Przez MS i wykupienie ZeniMax uderzylem się w palca u nogi, co poskutkowalo pogorszeniem wzroku o dwa dioptrie u żony mojego sąsiada...
Taki sam sens ma ten news.
Ajj, zły ten Microsoft :)
Jak już wybierać to oczywiście, że Microsoft jest najlepszym wyborem dla Bethesdy w porównaniu do Google.
Ale kto wierzy w te bajki, google nawet nie zaczęło robić gier, a już zamknęli, bo koszty? Przecież to brzmi śmiesznie, google nie wie ile kosztuje robienie gier?
To jest tak absurdalny kłamliwy powód, że szkoda gadać, prawdziwego wam nie zdradzą.
Nawet tego nie zdradzili, tytuł tego newsa nie ma nic wspólnego z rzeczywistością i jest czystym wymysłem jego autora.
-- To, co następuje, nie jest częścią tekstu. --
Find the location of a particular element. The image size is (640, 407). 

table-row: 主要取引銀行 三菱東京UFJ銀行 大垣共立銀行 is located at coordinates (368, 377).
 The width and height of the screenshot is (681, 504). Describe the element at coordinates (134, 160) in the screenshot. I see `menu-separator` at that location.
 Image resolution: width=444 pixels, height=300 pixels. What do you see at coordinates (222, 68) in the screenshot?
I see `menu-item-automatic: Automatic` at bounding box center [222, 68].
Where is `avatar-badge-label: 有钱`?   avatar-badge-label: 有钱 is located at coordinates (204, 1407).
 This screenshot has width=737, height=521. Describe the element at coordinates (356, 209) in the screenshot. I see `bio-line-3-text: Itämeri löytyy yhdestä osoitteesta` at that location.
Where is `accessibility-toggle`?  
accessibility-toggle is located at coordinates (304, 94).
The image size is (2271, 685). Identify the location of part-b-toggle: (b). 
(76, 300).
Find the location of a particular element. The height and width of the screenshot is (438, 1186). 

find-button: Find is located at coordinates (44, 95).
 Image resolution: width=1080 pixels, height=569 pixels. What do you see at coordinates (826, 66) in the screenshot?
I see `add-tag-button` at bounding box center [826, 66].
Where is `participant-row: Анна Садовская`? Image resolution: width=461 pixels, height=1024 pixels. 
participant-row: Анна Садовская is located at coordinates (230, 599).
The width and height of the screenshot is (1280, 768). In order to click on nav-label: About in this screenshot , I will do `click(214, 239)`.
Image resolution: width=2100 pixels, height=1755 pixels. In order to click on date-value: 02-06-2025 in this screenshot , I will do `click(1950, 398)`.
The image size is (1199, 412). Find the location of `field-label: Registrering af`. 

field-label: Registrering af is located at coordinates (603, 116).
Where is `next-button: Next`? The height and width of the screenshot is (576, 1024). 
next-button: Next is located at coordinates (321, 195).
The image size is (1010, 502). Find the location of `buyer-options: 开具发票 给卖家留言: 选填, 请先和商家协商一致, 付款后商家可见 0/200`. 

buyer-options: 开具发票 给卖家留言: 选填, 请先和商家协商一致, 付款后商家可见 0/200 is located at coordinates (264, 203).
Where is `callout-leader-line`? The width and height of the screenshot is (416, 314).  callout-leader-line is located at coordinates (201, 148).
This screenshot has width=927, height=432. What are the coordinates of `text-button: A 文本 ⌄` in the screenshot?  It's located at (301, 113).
Prawdziwy jest taki że prawie nikt nie kupuje u nich gier bo google zachowuje się jakby się nie mogło zdecydować czy zamknąć całą usługę za tydzień czy utrzymywać latami
Bardziej można odnieść wrażenie, że zwyczajnie tworzenie gier przerosło firmę Google, której szefostwo wolało obwiniać innych zamiast dostrzec winę w swoich działaniach.
To nie jest tak że posterboyem Stadii był między innymi Doom Eternal? Google być może obawiał się wycofania gier Zenimaxu z platformy, a wtedy kilka rubryczek w excelu mogło się poprzestawiać za bardzo na niekorzyść dalszej inwestycji.